Task instructions:
An exact, complete copy of the entries is what is needed.

Provided data:
■ ■ ■ ■ ■ ■ ■
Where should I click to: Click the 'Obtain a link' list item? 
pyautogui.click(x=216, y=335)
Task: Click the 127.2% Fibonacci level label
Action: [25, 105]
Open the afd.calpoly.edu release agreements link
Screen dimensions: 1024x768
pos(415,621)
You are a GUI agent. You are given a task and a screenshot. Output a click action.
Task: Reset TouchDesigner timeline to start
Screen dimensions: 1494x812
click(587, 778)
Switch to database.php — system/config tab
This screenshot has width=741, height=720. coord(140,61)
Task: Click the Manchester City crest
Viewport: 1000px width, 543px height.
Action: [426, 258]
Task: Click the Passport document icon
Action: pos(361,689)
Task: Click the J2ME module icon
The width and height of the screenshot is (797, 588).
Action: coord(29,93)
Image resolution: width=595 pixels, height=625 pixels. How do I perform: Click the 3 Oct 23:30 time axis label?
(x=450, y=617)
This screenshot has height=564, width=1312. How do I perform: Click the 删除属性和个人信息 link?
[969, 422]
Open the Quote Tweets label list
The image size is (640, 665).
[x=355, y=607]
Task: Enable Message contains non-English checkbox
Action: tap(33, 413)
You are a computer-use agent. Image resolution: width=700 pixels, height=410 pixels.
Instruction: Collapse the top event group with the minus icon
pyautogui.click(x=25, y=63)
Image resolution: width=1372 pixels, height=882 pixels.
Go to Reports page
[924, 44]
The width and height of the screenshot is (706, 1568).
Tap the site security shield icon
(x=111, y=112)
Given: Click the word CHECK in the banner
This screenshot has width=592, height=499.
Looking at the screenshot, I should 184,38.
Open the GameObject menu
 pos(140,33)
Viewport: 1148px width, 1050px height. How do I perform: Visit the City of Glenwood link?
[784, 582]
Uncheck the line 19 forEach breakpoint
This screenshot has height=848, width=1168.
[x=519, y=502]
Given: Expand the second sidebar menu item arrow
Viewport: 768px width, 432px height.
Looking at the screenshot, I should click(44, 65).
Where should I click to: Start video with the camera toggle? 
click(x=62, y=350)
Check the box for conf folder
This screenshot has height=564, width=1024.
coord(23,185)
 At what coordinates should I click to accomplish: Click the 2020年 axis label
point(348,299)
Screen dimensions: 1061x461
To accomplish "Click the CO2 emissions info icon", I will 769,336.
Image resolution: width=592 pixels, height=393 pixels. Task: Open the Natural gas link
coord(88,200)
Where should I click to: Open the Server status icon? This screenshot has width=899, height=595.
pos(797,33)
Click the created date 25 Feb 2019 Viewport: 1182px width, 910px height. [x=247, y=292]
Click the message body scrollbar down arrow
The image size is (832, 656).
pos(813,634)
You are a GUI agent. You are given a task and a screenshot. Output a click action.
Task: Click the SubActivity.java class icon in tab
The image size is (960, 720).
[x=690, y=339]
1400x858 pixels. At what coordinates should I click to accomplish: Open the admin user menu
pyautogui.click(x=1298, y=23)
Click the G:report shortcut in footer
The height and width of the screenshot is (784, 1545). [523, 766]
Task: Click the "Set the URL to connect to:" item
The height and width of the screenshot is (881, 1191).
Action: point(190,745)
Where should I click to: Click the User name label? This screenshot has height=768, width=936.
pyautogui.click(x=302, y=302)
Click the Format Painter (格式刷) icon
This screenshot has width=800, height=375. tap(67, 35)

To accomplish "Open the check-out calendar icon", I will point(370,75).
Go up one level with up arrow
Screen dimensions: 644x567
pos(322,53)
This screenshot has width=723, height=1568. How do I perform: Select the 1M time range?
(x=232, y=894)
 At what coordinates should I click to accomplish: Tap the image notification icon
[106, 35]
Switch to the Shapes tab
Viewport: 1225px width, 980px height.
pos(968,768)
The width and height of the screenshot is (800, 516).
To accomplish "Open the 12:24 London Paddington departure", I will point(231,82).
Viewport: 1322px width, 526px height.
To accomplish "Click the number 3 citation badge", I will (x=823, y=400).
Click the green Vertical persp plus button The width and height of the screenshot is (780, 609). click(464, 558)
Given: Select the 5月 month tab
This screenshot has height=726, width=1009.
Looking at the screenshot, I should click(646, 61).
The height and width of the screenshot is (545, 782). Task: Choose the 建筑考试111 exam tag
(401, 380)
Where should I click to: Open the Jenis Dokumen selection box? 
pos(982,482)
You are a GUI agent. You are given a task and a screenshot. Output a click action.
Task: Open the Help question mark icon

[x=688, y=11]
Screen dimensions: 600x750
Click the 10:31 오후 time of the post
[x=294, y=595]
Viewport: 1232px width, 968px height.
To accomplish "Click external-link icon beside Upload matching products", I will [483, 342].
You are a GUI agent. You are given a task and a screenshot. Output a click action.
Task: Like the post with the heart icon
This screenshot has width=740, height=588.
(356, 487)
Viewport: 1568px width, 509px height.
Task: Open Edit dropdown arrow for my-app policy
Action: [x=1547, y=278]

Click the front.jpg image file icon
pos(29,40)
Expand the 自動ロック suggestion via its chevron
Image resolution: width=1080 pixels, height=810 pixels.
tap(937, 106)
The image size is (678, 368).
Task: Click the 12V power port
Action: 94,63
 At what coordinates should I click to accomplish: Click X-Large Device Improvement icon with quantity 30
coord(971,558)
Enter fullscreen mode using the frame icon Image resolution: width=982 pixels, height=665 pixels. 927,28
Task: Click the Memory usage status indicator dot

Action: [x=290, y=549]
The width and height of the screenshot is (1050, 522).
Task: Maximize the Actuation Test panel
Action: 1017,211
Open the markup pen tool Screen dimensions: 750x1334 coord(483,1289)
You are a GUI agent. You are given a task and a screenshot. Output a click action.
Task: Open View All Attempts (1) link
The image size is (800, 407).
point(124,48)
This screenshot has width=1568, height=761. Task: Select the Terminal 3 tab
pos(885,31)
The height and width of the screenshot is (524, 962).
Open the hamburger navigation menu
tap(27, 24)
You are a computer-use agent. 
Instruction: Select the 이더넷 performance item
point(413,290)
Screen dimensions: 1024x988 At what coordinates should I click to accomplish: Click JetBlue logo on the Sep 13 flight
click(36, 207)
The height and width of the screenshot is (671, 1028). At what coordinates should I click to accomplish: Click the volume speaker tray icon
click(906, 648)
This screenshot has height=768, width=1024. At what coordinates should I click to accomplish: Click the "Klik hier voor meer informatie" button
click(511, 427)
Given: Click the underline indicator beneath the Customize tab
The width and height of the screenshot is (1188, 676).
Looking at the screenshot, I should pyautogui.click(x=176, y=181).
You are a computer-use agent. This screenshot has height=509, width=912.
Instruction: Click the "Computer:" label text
■ ■ ■ ■ ■ ■ ■
Task output:
Where should I click to: Click the 'Obtain a link' list item? 
pyautogui.click(x=216, y=335)
Task: Click the 127.2% Fibonacci level label
Action: [25, 105]
Open the afd.calpoly.edu release agreements link
Screen dimensions: 1024x768
pos(415,621)
You are a GUI agent. You are given a task and a screenshot. Output a click action.
Task: Reset TouchDesigner timeline to start
Screen dimensions: 1494x812
click(587, 778)
Switch to database.php — system/config tab
This screenshot has width=741, height=720. coord(140,61)
Task: Click the Manchester City crest
Viewport: 1000px width, 543px height.
Action: [426, 258]
Task: Click the Passport document icon
Action: pos(361,689)
Task: Click the J2ME module icon
The width and height of the screenshot is (797, 588).
Action: coord(29,93)
Image resolution: width=595 pixels, height=625 pixels. How do I perform: Click the 3 Oct 23:30 time axis label?
(x=450, y=617)
This screenshot has height=564, width=1312. How do I perform: Click the 删除属性和个人信息 link?
[969, 422]
Open the Quote Tweets label list
The image size is (640, 665).
[x=355, y=607]
Task: Enable Message contains non-English checkbox
Action: tap(33, 413)
You are a computer-use agent. Image resolution: width=700 pixels, height=410 pixels.
Instruction: Collapse the top event group with the minus icon
pyautogui.click(x=25, y=63)
Image resolution: width=1372 pixels, height=882 pixels.
Go to Reports page
[924, 44]
The width and height of the screenshot is (706, 1568).
Tap the site security shield icon
(x=111, y=112)
Given: Click the word CHECK in the banner
This screenshot has width=592, height=499.
Looking at the screenshot, I should 184,38.
Open the GameObject menu
 pos(140,33)
Viewport: 1148px width, 1050px height. How do I perform: Visit the City of Glenwood link?
[784, 582]
Uncheck the line 19 forEach breakpoint
This screenshot has height=848, width=1168.
[x=519, y=502]
Given: Expand the second sidebar menu item arrow
Viewport: 768px width, 432px height.
Looking at the screenshot, I should click(44, 65).
Where should I click to: Start video with the camera toggle? 
click(x=62, y=350)
Check the box for conf folder
This screenshot has height=564, width=1024.
coord(23,185)
 At what coordinates should I click to accomplish: Click the 2020年 axis label
point(348,299)
Screen dimensions: 1061x461
To accomplish "Click the CO2 emissions info icon", I will 769,336.
Image resolution: width=592 pixels, height=393 pixels. Task: Open the Natural gas link
coord(88,200)
Where should I click to: Open the Server status icon? This screenshot has width=899, height=595.
pos(797,33)
Click the created date 25 Feb 2019 Viewport: 1182px width, 910px height. [x=247, y=292]
Click the message body scrollbar down arrow
The image size is (832, 656).
pos(813,634)
You are a GUI agent. You are given a task and a screenshot. Output a click action.
Task: Click the SubActivity.java class icon in tab
The image size is (960, 720).
[x=690, y=339]
1400x858 pixels. At what coordinates should I click to accomplish: Open the admin user menu
pyautogui.click(x=1298, y=23)
Click the G:report shortcut in footer
The height and width of the screenshot is (784, 1545). [523, 766]
Task: Click the "Set the URL to connect to:" item
The height and width of the screenshot is (881, 1191).
Action: point(190,745)
Where should I click to: Click the User name label? This screenshot has height=768, width=936.
pyautogui.click(x=302, y=302)
Click the Format Painter (格式刷) icon
This screenshot has width=800, height=375. tap(67, 35)

To accomplish "Open the check-out calendar icon", I will point(370,75).
Go up one level with up arrow
Screen dimensions: 644x567
pos(322,53)
This screenshot has width=723, height=1568. How do I perform: Select the 1M time range?
(x=232, y=894)
 At what coordinates should I click to accomplish: Tap the image notification icon
[106, 35]
Switch to the Shapes tab
Viewport: 1225px width, 980px height.
pos(968,768)
The width and height of the screenshot is (800, 516).
To accomplish "Open the 12:24 London Paddington departure", I will point(231,82).
Viewport: 1322px width, 526px height.
To accomplish "Click the number 3 citation badge", I will (x=823, y=400).
Click the green Vertical persp plus button The width and height of the screenshot is (780, 609). click(464, 558)
Given: Select the 5月 month tab
This screenshot has height=726, width=1009.
Looking at the screenshot, I should click(646, 61).
The height and width of the screenshot is (545, 782). Task: Choose the 建筑考试111 exam tag
(401, 380)
Where should I click to: Open the Jenis Dokumen selection box? 
pos(982,482)
You are a GUI agent. You are given a task and a screenshot. Output a click action.
Task: Open the Help question mark icon

[x=688, y=11]
Screen dimensions: 600x750
Click the 10:31 오후 time of the post
[x=294, y=595]
Viewport: 1232px width, 968px height.
To accomplish "Click external-link icon beside Upload matching products", I will [483, 342].
You are a GUI agent. You are given a task and a screenshot. Output a click action.
Task: Like the post with the heart icon
This screenshot has width=740, height=588.
(356, 487)
Viewport: 1568px width, 509px height.
Task: Open Edit dropdown arrow for my-app policy
Action: [x=1547, y=278]

Click the front.jpg image file icon
pos(29,40)
Expand the 自動ロック suggestion via its chevron
Image resolution: width=1080 pixels, height=810 pixels.
tap(937, 106)
The image size is (678, 368).
Task: Click the 12V power port
Action: 94,63
 At what coordinates should I click to accomplish: Click X-Large Device Improvement icon with quantity 30
coord(971,558)
Enter fullscreen mode using the frame icon Image resolution: width=982 pixels, height=665 pixels. 927,28
Task: Click the Memory usage status indicator dot

Action: [x=290, y=549]
The width and height of the screenshot is (1050, 522).
Task: Maximize the Actuation Test panel
Action: 1017,211
Open the markup pen tool Screen dimensions: 750x1334 coord(483,1289)
You are a GUI agent. You are given a task and a screenshot. Output a click action.
Task: Open View All Attempts (1) link
The image size is (800, 407).
point(124,48)
This screenshot has width=1568, height=761. Task: Select the Terminal 3 tab
pos(885,31)
The height and width of the screenshot is (524, 962).
Open the hamburger navigation menu
tap(27, 24)
You are a computer-use agent. 
Instruction: Select the 이더넷 performance item
point(413,290)
Screen dimensions: 1024x988 At what coordinates should I click to accomplish: Click JetBlue logo on the Sep 13 flight
click(36, 207)
The height and width of the screenshot is (671, 1028). At what coordinates should I click to accomplish: Click the volume speaker tray icon
click(906, 648)
This screenshot has height=768, width=1024. At what coordinates should I click to accomplish: Click the "Klik hier voor meer informatie" button
click(511, 427)
Given: Click the underline indicator beneath the Customize tab
The width and height of the screenshot is (1188, 676).
Looking at the screenshot, I should pyautogui.click(x=176, y=181).
You are a computer-use agent. This screenshot has height=509, width=912.
Instruction: Click the "Computer:" label text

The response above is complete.